Let $f:\mathbb R^n\longrightarrow \mathbb R$. Why to define the tangent plane at $a\in\mathbb R^n$ we need that $f$ is differentible at $a$ (and not only partially differentiable) ?
Indeed, if it's partially differentiable, I can define $$z=f(a)+\nabla f(a)\cdot (x-a)$$ that exist since partial derivatives exists. And this is the equation of the tangent plan, no ?
Consider $f: \mathbb R^2 \to \mathbb R$ defined by $$f(x,y) = \begin{cases} x \ \ \ {\rm if \ } x=y \\ 0 \ \ \ {\rm if \ } x \neq y\end{cases}$$ Can you visualise this?
$f$ has well-defined partial derivatives at $(0,0)$, namely, $$\frac{\partial f }{\partial x}|_{(0,0)} = \frac{\partial f }{ \partial y}|_{(0,0)} = 0.$$
However, $f$ is not differentiable. For example, consider the line parameterised by $(x,y) = (t,t)$, with $t \in \mathbb R$. Along the direction of this line, the directional derivative is $$ \frac {df}{dt}|_{t = 0} = 1 \neq 0 = \frac{\partial f }{\partial x}|_{(0,0)} \frac{dx}{dt}|_{t = 0} +\frac{\partial f }{ \partial y}|_{(0,0)}\frac{dy}{dt}|_{t = 0}, $$ Thus the partial derivatives fail to reproduce the slope of $f$ along the direction of the line $(x,y) = (t,t)$.
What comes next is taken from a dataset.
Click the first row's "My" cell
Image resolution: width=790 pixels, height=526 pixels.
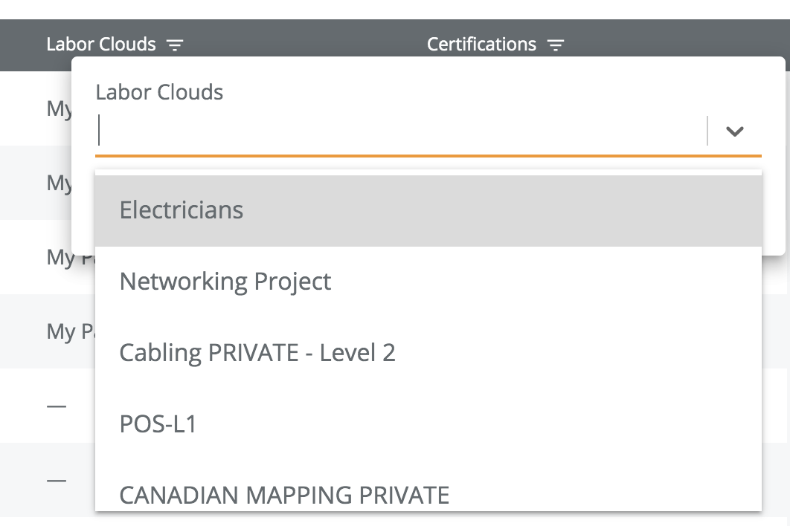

From the partial derivatives, you might initially guess that $z = 0$ is some sort of tangent plane to the graph of $z = f(x,y)$ at $(0,0)$. But the plane $z = 0$ is not a good candidate for a tangent plane because it does not lie tangent to $z = f(x,y)$ in the direction of the line $(x,y)= (t,t)$.